Assigned task » Write again exactly the lines in the listing below, starting at the line with "The image size is (1512, 806)." and ending at the line with "the Edit System", both included. Pictures are not copied.

##### Data extract

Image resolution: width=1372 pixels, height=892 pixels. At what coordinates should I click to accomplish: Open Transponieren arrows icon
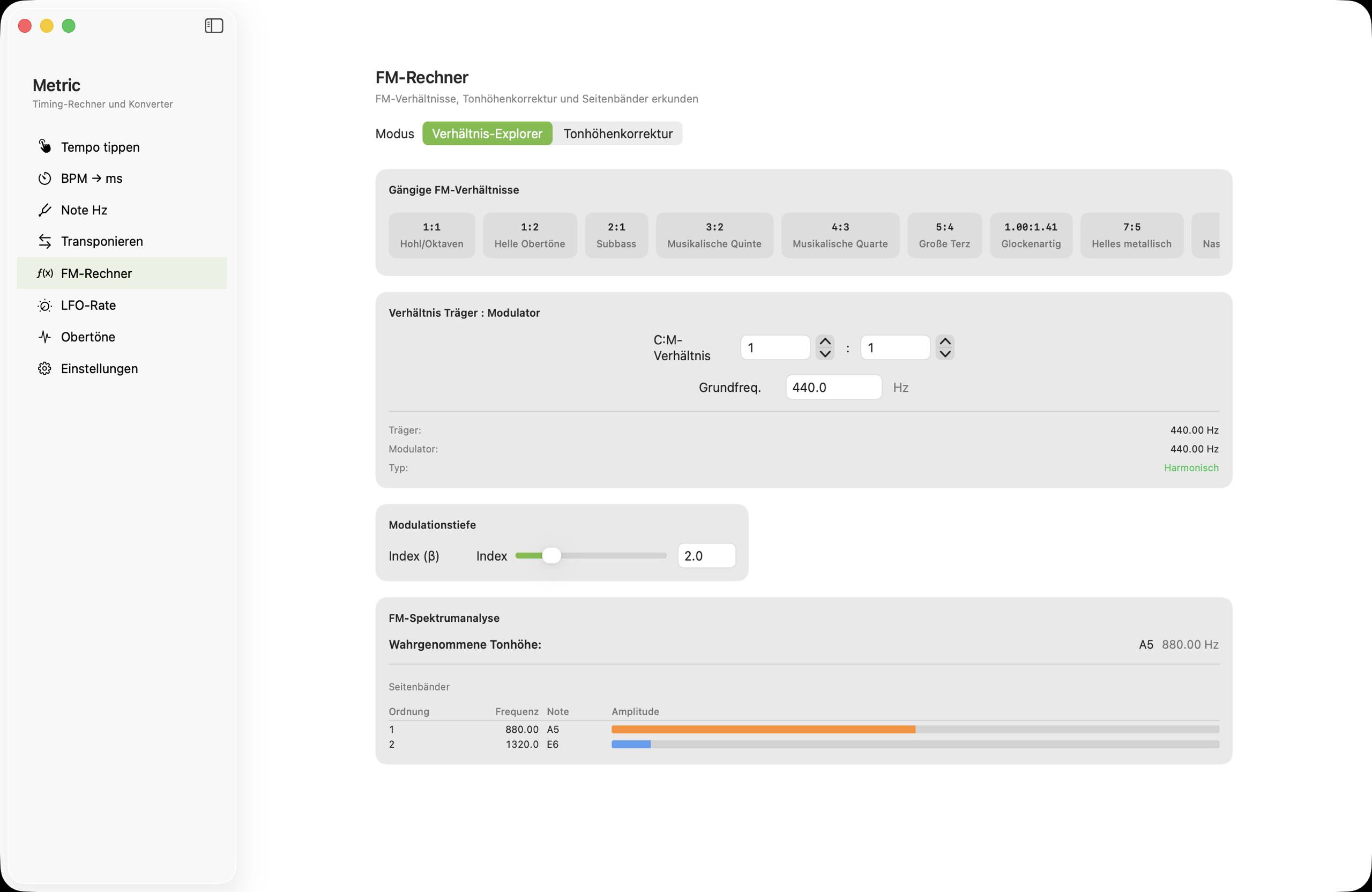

##########
##### Data extract

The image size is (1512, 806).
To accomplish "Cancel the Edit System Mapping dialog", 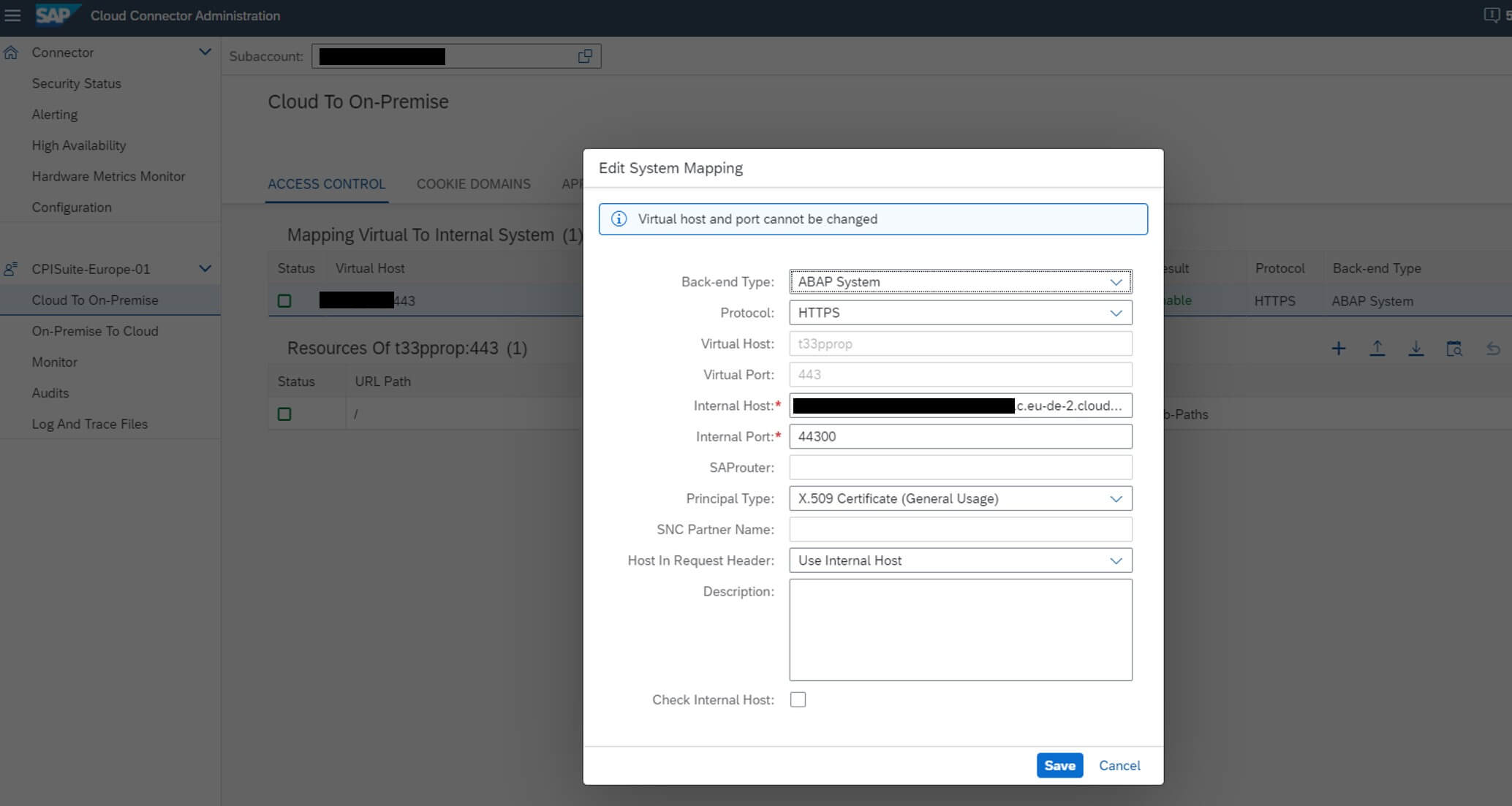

##########
##### Data extract

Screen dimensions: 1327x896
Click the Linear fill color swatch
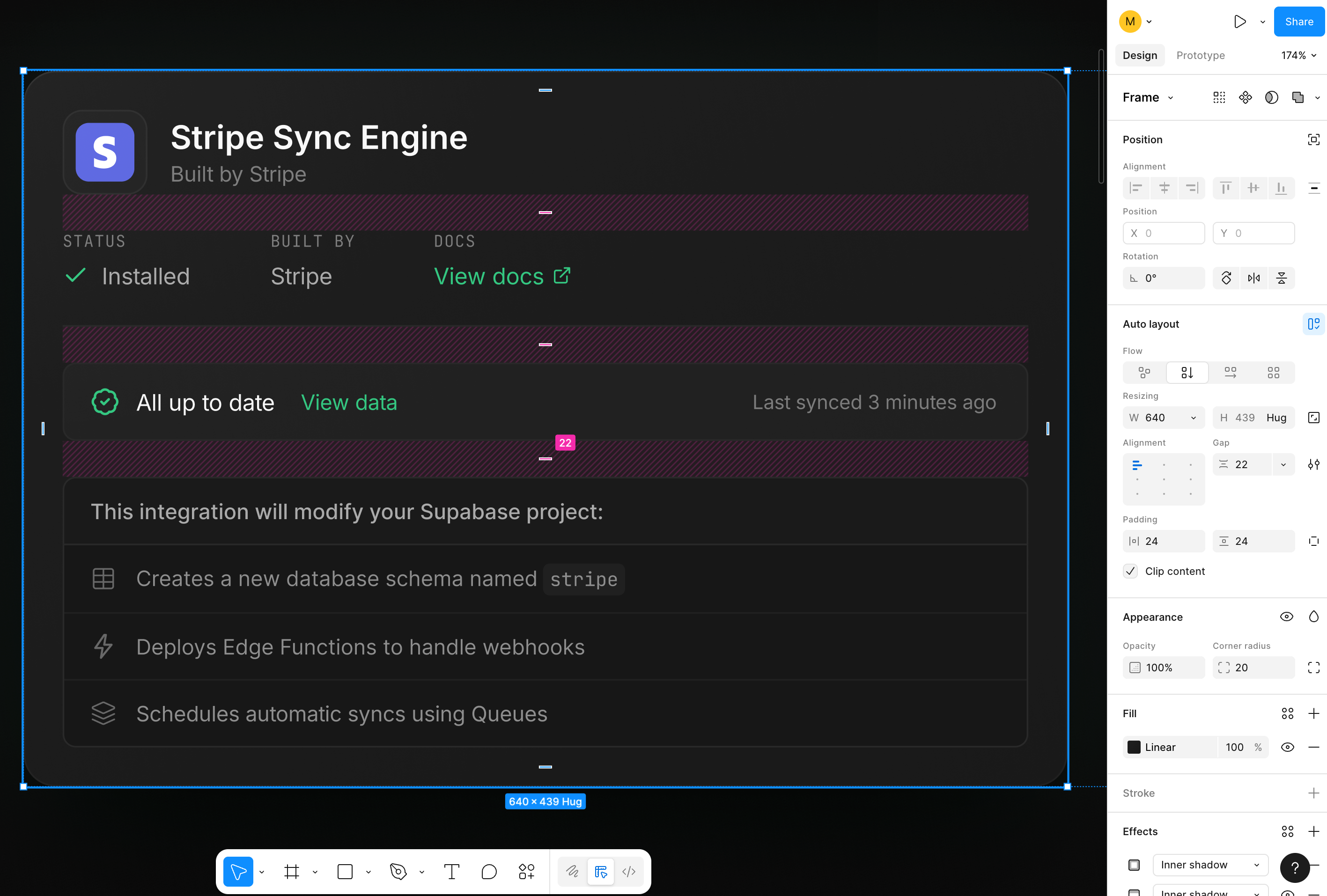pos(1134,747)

##########

Solution below »
The image size is (1512, 806).
To accomplish "Cancel the Edit System Mapping dialog", 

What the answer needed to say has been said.